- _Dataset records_
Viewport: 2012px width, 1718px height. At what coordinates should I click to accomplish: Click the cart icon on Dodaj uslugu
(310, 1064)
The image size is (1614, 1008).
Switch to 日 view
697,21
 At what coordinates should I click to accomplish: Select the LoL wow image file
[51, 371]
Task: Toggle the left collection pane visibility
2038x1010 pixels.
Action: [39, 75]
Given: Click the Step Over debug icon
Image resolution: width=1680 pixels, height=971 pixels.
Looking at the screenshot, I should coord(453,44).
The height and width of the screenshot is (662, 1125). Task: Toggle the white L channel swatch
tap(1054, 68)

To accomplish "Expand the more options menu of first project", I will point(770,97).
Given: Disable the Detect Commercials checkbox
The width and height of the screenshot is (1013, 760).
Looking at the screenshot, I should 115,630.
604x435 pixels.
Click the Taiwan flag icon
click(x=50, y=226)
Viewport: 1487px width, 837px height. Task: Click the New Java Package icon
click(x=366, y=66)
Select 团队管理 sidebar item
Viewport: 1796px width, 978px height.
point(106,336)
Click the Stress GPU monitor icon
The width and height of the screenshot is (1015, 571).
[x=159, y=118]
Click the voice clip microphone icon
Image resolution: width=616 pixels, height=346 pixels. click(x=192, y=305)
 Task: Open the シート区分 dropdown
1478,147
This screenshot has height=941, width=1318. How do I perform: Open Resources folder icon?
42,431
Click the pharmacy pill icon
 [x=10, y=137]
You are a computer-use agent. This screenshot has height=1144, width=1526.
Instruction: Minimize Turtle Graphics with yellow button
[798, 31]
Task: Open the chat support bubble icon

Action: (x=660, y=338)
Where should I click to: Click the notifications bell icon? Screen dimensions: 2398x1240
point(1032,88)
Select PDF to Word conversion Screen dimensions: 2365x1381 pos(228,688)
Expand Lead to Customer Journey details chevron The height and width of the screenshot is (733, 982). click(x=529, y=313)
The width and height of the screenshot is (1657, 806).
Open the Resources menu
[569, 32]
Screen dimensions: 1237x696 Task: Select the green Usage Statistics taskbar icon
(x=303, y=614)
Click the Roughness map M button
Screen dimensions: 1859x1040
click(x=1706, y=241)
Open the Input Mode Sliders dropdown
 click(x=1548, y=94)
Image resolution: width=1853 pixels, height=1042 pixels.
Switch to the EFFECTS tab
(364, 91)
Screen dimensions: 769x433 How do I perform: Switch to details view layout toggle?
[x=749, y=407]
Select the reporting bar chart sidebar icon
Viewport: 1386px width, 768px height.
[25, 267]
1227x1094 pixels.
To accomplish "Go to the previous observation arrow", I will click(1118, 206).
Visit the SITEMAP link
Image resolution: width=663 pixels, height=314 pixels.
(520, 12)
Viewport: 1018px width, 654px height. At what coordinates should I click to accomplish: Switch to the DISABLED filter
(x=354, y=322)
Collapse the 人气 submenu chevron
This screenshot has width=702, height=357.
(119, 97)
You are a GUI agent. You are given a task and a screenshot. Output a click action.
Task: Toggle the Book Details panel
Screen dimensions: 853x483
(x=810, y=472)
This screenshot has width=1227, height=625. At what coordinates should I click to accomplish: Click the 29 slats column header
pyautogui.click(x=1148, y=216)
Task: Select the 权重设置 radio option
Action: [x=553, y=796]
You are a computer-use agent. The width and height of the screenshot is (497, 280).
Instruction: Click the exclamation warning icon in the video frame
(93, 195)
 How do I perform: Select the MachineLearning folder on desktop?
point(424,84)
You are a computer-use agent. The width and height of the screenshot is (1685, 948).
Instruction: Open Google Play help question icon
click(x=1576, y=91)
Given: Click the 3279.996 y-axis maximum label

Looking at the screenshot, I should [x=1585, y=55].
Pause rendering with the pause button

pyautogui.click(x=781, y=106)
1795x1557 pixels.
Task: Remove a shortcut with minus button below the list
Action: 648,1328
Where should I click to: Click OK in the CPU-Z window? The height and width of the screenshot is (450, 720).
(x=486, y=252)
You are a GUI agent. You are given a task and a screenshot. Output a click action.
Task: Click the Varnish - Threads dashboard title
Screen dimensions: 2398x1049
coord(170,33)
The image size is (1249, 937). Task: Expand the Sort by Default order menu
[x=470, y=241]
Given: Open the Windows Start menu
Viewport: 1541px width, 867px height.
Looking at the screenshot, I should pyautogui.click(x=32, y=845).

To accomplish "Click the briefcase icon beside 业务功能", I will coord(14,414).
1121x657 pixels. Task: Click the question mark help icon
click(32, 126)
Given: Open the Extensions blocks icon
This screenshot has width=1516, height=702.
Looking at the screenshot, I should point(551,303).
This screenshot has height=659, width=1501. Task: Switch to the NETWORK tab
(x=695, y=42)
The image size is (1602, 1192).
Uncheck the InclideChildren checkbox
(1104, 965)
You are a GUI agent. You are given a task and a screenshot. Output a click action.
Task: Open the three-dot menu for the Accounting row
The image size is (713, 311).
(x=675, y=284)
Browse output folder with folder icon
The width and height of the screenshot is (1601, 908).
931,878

- _PROMPT_
Read the entries and select each line where the word "computer" is found.

- _PROBLEM SOLUTION_
You are a computer-use agent. This screenshot has height=1144, width=1526.
You are a computer-use agent. The width and height of the screenshot is (497, 280).
You are a computer-use agent. The width and height of the screenshot is (1685, 948).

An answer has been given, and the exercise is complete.